M. Christofias, qui dirige le parti communiste Akel, a été élu en février sur la base d'un programme de relance des efforts de réunification. M. Talat, chef du Parti républicain turc (centre-gauche), avait parrainé le «oui» au référendum de 2004.

«Il y a de bonnes indications sur un changement d'attitude, a déclaré à l'AFP l'analyste chypriote-grec Sofronis Sofroniou. C'est un cas rare où les deux parties partagent les mêmes vues. Talat et Christofias viennent du même milieu».

Mais il a averti qu'avec le maintien par la Turquie de quelque 40 000 soldats dans le nord occupé de l'île, aucun des deux dirigeants n'a les mains entièrement libres pour conclure un accord.

«Si cela ne tenait qu'à Talat, il y aurait peut-être une solution mais la question est: que veut Ankara? quel sont ses projets? On l'ignore et probablement eux-mêmes l'ignorent», a-t-il ajouté.

Un expert des affaires internationales à l'Université de Nicosie, le professeur Hubert Faustmann, s'est pour sa part montré plutôt sceptique.

«Les chances de solution sont peut-être meilleures qu'auparavant mais, malheureusement, cela ne veut pas dire qu'elles sont bonnes. Il y a 30% de chance de succès. Si je devais parier de l'argent, je ne parierais pas sur un bon résultat».

«Il reste de nombreuses questions sur lesquelles ils n'ont pas pu se mettre d'accord.
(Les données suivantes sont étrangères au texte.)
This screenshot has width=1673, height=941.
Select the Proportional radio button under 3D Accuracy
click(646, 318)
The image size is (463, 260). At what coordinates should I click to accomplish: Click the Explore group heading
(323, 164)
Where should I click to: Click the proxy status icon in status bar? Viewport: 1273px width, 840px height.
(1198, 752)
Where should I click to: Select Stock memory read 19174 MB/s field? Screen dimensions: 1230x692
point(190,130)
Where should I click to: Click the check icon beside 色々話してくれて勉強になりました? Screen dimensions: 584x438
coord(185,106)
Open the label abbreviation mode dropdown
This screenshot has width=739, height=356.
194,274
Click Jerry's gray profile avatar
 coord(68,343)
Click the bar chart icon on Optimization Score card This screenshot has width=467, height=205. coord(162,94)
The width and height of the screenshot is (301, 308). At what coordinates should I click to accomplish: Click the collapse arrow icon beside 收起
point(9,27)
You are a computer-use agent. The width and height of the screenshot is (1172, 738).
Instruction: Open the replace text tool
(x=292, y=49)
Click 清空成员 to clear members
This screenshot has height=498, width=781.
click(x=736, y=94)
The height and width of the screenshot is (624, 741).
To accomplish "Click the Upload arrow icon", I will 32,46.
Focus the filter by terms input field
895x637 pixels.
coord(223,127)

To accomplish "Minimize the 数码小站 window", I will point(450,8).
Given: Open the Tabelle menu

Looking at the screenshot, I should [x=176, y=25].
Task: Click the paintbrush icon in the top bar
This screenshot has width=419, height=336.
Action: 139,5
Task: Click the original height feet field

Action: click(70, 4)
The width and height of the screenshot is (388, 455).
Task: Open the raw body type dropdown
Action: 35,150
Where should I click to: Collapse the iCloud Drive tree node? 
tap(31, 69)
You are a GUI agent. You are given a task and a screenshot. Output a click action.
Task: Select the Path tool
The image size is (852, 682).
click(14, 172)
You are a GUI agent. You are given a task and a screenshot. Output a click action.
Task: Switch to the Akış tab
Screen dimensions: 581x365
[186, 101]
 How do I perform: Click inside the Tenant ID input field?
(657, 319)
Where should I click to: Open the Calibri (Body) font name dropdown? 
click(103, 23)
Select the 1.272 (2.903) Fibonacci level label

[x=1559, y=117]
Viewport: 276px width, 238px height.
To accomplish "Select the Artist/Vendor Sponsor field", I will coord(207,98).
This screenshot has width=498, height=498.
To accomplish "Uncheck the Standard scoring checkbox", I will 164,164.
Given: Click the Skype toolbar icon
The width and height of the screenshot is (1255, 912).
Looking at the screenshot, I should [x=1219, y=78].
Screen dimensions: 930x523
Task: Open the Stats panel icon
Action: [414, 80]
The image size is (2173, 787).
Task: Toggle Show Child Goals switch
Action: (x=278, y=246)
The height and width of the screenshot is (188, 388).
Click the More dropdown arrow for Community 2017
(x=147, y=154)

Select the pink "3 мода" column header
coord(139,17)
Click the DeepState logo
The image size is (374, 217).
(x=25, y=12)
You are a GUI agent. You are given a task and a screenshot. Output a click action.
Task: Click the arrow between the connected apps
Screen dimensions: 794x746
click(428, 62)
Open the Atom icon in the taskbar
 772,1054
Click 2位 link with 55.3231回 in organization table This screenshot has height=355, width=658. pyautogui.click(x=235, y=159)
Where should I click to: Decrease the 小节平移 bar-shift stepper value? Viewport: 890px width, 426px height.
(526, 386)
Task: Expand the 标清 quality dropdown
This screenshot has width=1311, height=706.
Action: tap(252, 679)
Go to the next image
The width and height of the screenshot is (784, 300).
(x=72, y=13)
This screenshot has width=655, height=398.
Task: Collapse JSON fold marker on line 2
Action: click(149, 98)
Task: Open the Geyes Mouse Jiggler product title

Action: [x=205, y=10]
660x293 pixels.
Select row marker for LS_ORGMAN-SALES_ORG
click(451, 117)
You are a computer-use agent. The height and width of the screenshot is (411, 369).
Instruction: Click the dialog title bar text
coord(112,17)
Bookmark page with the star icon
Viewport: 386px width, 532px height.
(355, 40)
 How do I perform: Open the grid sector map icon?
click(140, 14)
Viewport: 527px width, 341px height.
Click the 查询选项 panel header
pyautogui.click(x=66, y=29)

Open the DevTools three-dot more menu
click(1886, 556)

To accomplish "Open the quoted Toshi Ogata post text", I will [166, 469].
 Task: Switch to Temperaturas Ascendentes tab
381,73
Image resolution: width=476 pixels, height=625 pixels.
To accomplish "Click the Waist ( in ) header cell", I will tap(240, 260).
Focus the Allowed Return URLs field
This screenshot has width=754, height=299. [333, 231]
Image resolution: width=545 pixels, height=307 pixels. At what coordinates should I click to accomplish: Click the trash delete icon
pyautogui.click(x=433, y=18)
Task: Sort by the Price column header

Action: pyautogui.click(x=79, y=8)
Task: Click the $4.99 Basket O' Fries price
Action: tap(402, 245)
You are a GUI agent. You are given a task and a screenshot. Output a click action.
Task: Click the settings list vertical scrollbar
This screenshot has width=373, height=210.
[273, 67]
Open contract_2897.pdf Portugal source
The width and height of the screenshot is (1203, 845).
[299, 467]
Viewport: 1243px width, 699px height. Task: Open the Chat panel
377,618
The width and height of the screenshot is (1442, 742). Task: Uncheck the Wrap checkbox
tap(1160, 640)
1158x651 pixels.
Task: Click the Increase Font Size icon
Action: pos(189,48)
Des concessions doivent être faites sur la présence militaire de la Turquie et son droit d'intervention», a-t-il dit.

Et la «Turquie a besoin de quelque chose en échange pour renoncer à ce droit, comme l'adhésion à l'UE, mais je ne vois pas l'UE faire une telle concession à la Turquie, avec des pays comme la France et l'Allemagne qui y sont opposés», a-t-il ajouté.

Les derniers jours ont en outre été marqués par une polémique née du refus de la partie chypriote-turque d'ouvrir dans l'ouest de l'île un point de passage à des Chypriotes-grecs souhaitant se rendre sur un lieu de pèlerinage au nord.

Chypre est divisée depuis 1974, quand la Turquie a envahi le tiers nord de l'île après un coup d'État à Nicosie de nationalistes chypriotes-grecs soutenus par Athènes.

La Turquie a toujours insisté sur le maintien de son droit d'intervention, obtenu, avec ceux de la Grèce et la Grande-Bretagne, dans les traités qui ont accordé l'indépendance à l'île méditerranéenne en 1960.